▶ _What to produce_
Would you return the entries below word for word?

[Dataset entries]
********************
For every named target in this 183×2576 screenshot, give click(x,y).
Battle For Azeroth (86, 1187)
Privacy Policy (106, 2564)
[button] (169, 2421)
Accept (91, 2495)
********************
▶ _Response to the exercise_
For every named target in this 183×2576 screenshot, give click(x,y).
Battle For Azeroth (86, 1187)
Privacy Policy (106, 2564)
[button] (169, 2421)
Accept (91, 2495)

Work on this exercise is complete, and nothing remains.